(Text shown begins)

= Noël Regney =

French World War II veteran and songwriter

Noël Regney (born Léon Schlienger; 19 August 1922 – 22 November 2002), was a French World War II veteran and songwriter who is best known for composing the Christmas standard "Do You Hear What I Hear?" with his then-wife Gloria Shayne Baker in 1962. Originally from Alsace, France, he moved to New York City and then eventually to Connecticut.

==Life and career==
Léon Schlienger was born on 19 August 1922, in Strasbourg, Alsace, France. Léon Schlienger, written backwards, is Noël Regnei (-lhcS). He grew up Catholic, but later became a Unitarian Universalist.

(Text shown ends)
(Material supplied begins)

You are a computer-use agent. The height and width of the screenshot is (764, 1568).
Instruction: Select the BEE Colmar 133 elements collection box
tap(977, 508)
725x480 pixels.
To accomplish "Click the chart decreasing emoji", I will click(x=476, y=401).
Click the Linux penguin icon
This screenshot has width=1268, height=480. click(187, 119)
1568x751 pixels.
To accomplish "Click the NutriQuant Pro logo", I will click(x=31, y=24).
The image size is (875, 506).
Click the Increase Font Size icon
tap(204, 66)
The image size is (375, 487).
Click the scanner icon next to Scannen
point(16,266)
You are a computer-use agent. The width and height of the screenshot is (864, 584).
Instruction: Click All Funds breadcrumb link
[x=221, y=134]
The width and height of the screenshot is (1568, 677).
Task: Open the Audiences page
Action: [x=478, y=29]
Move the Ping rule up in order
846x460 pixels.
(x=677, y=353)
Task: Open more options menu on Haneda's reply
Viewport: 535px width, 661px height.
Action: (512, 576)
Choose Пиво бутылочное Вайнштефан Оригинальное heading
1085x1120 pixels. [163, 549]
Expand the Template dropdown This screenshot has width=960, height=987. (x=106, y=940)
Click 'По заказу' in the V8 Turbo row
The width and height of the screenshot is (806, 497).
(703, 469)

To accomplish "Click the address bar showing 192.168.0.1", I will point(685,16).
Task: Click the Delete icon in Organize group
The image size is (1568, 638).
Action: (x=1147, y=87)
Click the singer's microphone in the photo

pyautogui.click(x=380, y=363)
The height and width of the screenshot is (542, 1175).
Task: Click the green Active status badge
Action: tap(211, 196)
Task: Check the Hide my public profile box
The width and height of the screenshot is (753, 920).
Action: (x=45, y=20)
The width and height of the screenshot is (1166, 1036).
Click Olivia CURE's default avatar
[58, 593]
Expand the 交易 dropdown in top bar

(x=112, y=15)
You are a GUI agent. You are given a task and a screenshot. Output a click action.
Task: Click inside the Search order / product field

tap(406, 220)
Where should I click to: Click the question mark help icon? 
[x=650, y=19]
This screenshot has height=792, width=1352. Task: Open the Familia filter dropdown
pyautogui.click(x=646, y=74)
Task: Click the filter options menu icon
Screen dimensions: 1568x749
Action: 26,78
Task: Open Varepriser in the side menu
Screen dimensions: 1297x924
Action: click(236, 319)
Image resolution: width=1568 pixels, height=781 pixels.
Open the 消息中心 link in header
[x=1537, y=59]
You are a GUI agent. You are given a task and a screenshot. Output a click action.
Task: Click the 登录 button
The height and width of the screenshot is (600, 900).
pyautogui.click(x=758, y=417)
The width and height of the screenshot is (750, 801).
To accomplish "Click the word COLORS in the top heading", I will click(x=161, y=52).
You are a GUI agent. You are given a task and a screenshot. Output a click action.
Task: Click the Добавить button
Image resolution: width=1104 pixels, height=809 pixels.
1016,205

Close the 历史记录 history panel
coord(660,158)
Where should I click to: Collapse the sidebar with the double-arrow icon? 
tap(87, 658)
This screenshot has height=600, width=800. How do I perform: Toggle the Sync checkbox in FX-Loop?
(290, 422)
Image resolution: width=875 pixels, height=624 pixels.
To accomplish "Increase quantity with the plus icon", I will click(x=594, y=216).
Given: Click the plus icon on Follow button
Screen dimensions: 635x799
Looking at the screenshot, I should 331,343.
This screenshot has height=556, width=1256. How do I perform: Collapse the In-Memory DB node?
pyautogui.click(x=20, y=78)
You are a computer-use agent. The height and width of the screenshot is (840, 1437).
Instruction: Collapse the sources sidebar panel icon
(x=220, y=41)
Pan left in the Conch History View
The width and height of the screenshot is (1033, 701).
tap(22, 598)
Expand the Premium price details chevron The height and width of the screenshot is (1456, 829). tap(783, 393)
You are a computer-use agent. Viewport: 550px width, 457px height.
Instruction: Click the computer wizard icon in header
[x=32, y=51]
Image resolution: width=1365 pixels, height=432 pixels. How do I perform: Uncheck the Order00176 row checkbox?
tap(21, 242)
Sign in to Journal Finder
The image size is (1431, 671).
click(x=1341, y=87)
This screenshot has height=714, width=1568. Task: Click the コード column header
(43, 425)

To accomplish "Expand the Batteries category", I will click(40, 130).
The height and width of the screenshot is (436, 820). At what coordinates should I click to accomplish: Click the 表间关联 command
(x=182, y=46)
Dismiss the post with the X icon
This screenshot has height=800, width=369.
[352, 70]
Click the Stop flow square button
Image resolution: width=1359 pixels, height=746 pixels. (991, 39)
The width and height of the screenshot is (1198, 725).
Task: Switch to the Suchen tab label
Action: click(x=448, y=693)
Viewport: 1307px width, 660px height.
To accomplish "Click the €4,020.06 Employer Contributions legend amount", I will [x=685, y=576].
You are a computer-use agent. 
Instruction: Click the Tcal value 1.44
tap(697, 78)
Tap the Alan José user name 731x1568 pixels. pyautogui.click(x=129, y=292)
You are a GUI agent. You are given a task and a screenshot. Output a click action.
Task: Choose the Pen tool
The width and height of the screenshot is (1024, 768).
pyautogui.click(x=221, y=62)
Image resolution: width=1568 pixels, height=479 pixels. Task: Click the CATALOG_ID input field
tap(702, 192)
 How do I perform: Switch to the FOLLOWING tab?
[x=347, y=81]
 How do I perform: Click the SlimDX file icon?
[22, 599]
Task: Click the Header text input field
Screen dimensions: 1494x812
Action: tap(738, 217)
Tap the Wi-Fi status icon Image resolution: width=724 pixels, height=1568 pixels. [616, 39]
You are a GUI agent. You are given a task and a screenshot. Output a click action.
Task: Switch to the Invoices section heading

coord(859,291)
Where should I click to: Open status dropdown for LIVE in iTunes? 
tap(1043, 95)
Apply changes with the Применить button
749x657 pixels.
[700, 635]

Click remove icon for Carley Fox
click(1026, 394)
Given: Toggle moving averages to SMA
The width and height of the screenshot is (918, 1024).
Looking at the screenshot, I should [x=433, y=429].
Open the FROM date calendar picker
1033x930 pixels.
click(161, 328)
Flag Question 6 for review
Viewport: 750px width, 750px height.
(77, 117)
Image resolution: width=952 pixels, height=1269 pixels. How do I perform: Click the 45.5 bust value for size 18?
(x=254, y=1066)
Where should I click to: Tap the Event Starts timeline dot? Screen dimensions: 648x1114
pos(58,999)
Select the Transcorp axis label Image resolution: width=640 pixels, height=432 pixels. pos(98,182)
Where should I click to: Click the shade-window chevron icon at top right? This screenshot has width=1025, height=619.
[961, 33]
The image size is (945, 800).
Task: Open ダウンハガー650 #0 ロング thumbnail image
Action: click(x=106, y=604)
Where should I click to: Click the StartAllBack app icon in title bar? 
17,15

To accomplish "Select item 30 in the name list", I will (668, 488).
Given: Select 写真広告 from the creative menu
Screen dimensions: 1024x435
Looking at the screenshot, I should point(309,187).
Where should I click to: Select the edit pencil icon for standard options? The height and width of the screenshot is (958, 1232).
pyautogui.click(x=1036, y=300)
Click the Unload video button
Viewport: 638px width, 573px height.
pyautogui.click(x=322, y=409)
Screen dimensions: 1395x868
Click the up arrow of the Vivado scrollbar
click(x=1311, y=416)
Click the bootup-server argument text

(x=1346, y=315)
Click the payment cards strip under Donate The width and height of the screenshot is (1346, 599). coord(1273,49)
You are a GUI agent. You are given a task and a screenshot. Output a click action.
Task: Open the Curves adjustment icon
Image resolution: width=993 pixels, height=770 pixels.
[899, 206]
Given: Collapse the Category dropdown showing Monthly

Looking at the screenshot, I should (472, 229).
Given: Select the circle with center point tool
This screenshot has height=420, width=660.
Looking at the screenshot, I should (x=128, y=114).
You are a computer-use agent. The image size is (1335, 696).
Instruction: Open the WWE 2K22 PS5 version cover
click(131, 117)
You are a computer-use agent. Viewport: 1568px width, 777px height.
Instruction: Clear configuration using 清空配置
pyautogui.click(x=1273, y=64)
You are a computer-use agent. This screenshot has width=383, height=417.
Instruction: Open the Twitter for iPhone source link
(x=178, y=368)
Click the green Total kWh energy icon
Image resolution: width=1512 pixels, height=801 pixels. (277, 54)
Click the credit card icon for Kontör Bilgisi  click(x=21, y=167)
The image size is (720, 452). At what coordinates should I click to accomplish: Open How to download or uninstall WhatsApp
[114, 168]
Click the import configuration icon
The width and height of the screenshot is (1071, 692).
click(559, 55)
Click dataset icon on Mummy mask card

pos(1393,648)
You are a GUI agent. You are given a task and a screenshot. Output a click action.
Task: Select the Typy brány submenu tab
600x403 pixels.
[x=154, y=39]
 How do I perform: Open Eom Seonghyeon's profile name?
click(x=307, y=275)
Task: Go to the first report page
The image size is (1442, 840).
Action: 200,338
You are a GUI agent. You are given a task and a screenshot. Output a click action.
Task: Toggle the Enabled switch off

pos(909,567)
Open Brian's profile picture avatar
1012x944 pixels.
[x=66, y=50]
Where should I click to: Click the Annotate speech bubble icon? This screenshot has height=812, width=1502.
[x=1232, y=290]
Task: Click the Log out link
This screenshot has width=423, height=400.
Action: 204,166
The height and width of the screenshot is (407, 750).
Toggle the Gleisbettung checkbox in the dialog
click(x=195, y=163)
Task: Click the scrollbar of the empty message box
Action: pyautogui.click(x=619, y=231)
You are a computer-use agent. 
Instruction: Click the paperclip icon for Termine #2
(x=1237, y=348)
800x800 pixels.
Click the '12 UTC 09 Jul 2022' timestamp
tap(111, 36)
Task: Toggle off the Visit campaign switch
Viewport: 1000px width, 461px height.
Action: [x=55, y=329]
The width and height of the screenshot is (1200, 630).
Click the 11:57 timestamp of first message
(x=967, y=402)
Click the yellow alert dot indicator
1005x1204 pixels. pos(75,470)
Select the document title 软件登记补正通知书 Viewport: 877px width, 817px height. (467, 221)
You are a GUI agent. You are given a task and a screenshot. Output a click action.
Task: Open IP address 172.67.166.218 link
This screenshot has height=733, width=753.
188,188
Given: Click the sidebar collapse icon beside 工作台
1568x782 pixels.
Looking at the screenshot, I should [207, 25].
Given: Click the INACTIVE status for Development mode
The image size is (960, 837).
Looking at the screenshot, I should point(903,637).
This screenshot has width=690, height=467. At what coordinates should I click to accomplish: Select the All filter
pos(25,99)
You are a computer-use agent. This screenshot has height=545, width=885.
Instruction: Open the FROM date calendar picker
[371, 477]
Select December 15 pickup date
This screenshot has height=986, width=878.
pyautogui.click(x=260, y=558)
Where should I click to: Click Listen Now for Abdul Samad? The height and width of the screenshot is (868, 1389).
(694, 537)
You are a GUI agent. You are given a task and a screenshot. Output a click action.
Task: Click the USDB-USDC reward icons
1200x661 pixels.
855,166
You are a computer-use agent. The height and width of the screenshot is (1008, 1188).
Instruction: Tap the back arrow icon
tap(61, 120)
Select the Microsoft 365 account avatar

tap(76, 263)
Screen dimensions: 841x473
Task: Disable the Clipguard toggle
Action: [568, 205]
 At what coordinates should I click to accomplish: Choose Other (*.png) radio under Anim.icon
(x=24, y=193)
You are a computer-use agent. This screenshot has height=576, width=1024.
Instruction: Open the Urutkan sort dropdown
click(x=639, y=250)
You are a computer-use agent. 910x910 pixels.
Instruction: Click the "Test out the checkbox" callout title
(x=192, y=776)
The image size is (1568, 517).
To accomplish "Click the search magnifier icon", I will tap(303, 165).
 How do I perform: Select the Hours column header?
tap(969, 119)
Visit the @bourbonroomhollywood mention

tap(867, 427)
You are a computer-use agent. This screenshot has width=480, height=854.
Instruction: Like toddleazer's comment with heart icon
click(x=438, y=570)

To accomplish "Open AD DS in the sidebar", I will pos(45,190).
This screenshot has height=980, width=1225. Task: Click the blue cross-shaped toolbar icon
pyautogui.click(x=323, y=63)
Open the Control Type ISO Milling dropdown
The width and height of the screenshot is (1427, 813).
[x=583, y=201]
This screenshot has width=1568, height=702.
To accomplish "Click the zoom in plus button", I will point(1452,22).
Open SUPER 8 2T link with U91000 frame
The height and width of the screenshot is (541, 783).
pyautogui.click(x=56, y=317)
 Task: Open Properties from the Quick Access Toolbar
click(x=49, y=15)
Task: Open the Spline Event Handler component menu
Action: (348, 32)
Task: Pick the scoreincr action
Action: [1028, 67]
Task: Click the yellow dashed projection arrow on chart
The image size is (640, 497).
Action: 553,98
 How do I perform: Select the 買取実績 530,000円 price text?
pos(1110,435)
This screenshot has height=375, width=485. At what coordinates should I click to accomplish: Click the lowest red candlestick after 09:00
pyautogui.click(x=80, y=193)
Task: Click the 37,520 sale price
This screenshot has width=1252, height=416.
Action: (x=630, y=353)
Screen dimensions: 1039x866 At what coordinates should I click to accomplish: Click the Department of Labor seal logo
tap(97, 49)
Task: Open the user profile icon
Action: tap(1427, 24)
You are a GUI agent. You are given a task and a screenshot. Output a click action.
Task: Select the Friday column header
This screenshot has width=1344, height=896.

(Material supplied ends)

**Activity list:**
**A.** In the Noël Regney biography above, in which city was he born?
**B.** Please carry on the Noël Regney biography, starting after its last sentence.

**Answers given:**
**A.** Strasbourg, Alsace, France.

**B.**
Regney was drafted into the Nazi army despite being a Frenchman like many other "Malgré-nous". As an Alsatian, he spoke the German dialect Alsatian as fluently as French. It is said that Regney soon deserted, joined a group of French Resistance fighters, and became a double agent working for the French. He led a party of Nazis into an ambush, was shot in the arm, but survived. Eventually, while touring the United States, accompanying Lucienne Boyer, contemporary of Édith Piaf, Regney met his first wife pianist/composer Gloria Shayne with whom in 1962, he composed the Christmas song "Do You Hear What I Hear?"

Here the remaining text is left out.